Further, everyone’s goals vary. Some employees want to broaden their knowledge. Others like to focus on one specific topic and become experts in that particular area. “For those employees, we have roles where they can focus on one test, one industry, or one sterilization method, and learn all they can about it,” Wilson says. “We send them to external industry training and to standards committee meetings through organizations such as AAMI, ISO, PDA, or ASTM.”
Another consideration is budget. Labs have a finite amount of resources to dedicate to training, which can be expensive and take the scientists or technicians away from their everyday work. When Perlman of APHL’s team performed a training assessment in 2018 and asked what the participants’ preferred learning method was, the top two responses were classroom and workshops, both of which can be costly.

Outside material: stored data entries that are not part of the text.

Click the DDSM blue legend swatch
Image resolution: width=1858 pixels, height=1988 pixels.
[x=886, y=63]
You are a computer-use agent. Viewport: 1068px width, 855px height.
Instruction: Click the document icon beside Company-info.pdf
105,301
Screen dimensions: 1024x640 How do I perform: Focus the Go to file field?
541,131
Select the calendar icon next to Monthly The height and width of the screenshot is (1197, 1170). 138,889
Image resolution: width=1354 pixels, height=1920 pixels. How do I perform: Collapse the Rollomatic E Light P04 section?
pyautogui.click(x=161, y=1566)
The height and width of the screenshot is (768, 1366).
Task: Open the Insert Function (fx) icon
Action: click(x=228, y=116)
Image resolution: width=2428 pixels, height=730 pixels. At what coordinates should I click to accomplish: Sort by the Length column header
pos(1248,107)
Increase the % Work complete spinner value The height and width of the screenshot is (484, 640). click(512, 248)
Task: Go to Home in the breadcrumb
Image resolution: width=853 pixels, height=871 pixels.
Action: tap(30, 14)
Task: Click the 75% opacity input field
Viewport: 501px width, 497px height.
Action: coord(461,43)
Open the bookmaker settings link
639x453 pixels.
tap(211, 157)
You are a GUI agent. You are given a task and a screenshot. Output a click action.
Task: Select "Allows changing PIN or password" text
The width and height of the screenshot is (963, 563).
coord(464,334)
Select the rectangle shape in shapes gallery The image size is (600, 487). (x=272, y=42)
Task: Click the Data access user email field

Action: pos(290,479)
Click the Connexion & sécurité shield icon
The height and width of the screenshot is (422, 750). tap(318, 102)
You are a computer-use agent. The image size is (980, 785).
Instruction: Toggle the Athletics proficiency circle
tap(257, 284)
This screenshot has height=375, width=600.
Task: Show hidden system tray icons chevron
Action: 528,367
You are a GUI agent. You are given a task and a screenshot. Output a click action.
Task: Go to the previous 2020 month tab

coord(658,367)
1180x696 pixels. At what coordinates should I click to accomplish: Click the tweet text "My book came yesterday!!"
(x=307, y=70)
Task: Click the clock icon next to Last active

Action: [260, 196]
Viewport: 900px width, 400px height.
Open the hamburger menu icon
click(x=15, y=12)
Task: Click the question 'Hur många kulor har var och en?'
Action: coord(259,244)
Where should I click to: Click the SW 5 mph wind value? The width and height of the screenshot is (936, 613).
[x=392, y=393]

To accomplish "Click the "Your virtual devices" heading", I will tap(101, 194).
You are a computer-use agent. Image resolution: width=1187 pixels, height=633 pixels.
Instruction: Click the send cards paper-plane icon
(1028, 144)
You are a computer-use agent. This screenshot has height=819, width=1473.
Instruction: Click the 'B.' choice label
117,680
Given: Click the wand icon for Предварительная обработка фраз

“In order for you to go someplace and attend a workshop it means you're away from the bench so the work that you would typically be doing has to get rerouted to somebody else, if there is somebody else,” she says. “And when it comes to things like an online course, for example, then most often it's very difficult for a laboratory scientist within the public health lab to be able to access the computer to be able to participate in that online course during business hours.”
But training doesn't always have to be formal. Managers could instill a culture of learning as part of the lab’s routine activities, whether it’s by giving a short presentation at the beginning of weekly meetings or putting up a bulletin board, as a passive learning center with relevant information on techniques, procedures, or chemical safety sheets. Whatever combinations of methods each manager chooses, it’s ultimately a means to allow the staff and the laboratory to grow in order to produce reliable results for their clients.
“The most important aspect of the work we do is that at the end of every study and product life cycle is a person in need of care,” says Anderson. “When we hire great people, keep them motivated and engaged through challenging and important work, we positively affect global health. Supporting training and education is critical to our values.”